I swiftly moved to the back of the store, not quite sure what or if I had taken anything out in the process, when I found what I was looking for. There in the back corner of the store were two ladies conversing, then like I heard moments before, one of the ladies threw her head back and let out a very soulful laugh. There it was, but again something was off about it, if only I could put my finger on it.....

That's when it started....you know the twitch you get in your nose and the tingling in the back of the throat. I knew I was going to lose it so I grab the first thing in my reach and bolted to the fitting rooms. Luckily the handicap one was free otherwise I am not sure how we would have all fit. The moment I closed the door the tears started to swell up and fall, one by one like a crack in a very well built damn. Here's the thing usually once I start to cry, like really cry, it's all over from there. Believe me when I tell you I am an ugly crier, I don't look all sweet and pretty, no my nose gets red and my face squishes up. If you don't believe me, I will just have to let you know the next time I am getting ready to have a good cry and invite you to come witness one of the ugliest things you will ever see:)

So here I was crying like a baby in the Eddie Bauer fitting room, with my three boys staring at me like I had lost my mind. Wait was I losing my mind? What was it about this lady's laugh that brought this kind of emotion out of me. Then there it was staring me right in the face...THE LAUGH, not the lady's laugh but the one laugh that brings me such comfort. The one laugh, when I hear it brings the me such joy. My MOTHER'S laugh!!!!

At that moment I missed my momma more than anything. If any of you know my mom then you know she has the GREATEST laugh in the whole world...it is the loudest most soulful laugh.

You see it's not just my momma's laugh that makes her so great, there are a thousand things! My momma has been there for me through a lot of changes in my life. She was patient with me when I was going through a bratty stage in high school, she was not an ounce judgemental when I told her I was pregnant at the age of 20, she sat with me in silence when we left the doctor's office after I miscarried and was still numb, she gave me nothing but encouraging words when I told her we were moving out west and taking her sweet grand babies with us. She let me make my own mistakes and was always there with a comforting hug when I failed.

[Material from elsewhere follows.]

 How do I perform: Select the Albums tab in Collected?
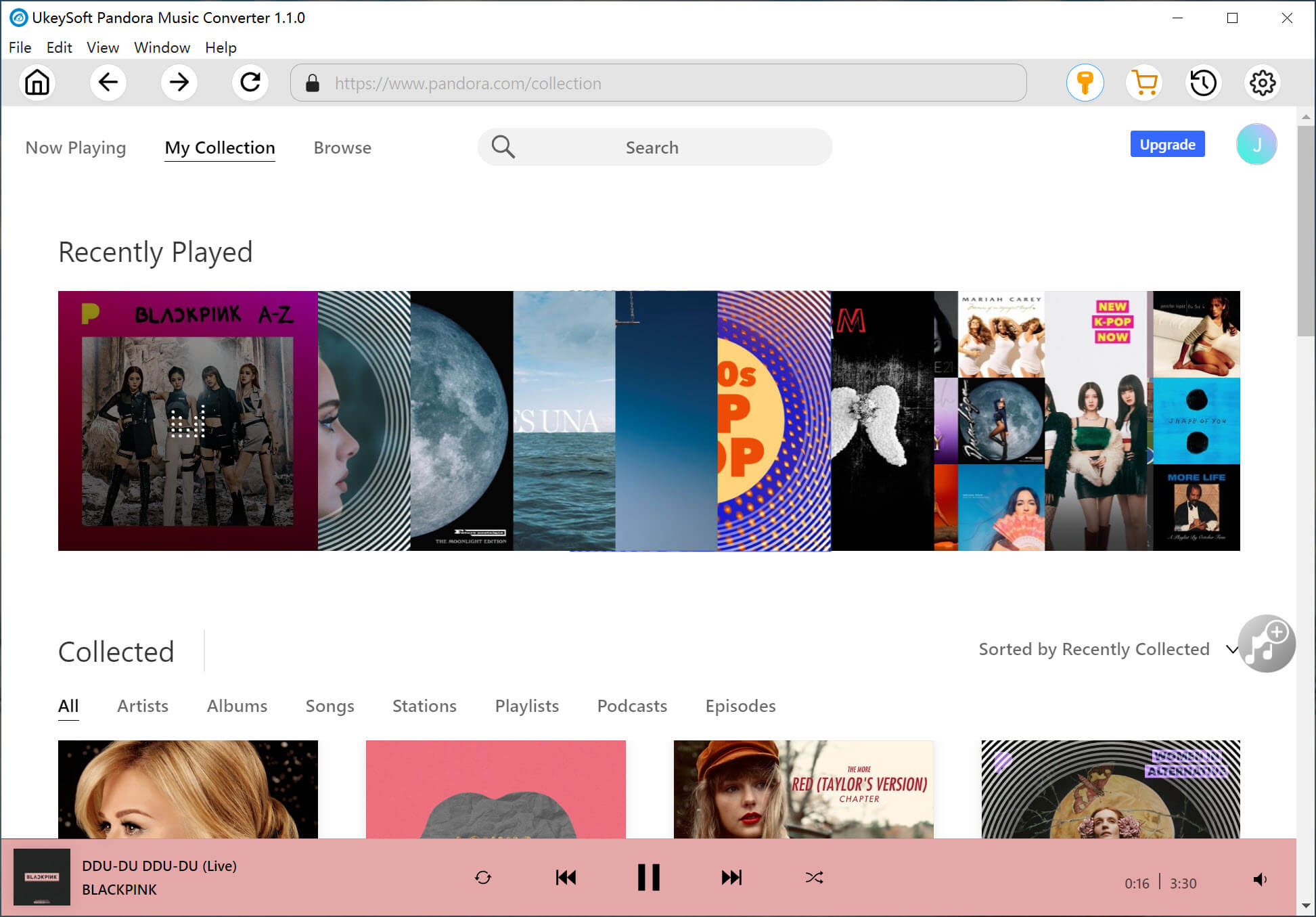[236, 705]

It was to the point that I would have done anything, even let her corner me in the bathroom so she could pick my face, just to get a hug from her.

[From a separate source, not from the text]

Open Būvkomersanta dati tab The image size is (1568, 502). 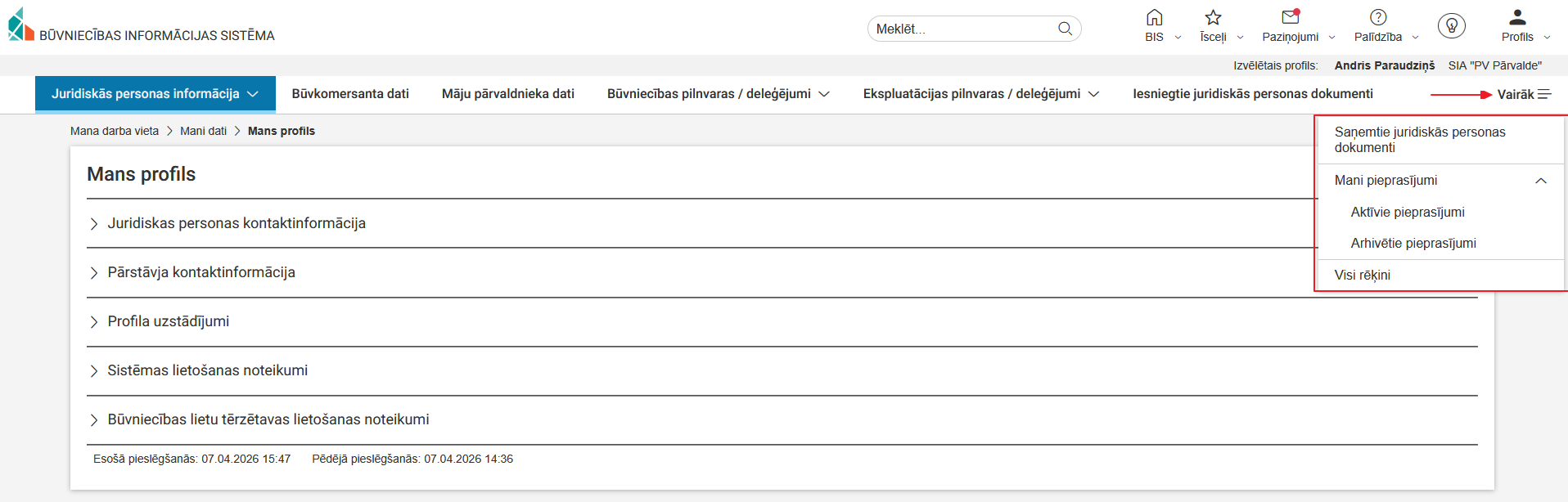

After I finished my cry fest in the Eddie Bauer changing room and told myself that I was a 20 something year old women with three kids and this was not appropriate behavior, I wiped my mascara from my eyes and continued on my way.

Now before we go any further I must make something clear, NO I am not pregnant, just the opposite actually if you catch my drift.

So again I find myself leaving a place, shaking my head and asking did that just happen?

All I can say is I can't wait to see my mom over New Years!!!

Oh Yeah and Mom if you are reading this, I was just kidding about wanting you to pick my face....I don't need to ring the New Year in with marks all over my face:)

Oh and Mom, Thanks for being there!


Love.....One Homesick Dorthy....There's no place like home;)

4 comments:

  1. Yes, Heather, your mother has a great laugh... she has a wonderful heart too! We are blessed to have her!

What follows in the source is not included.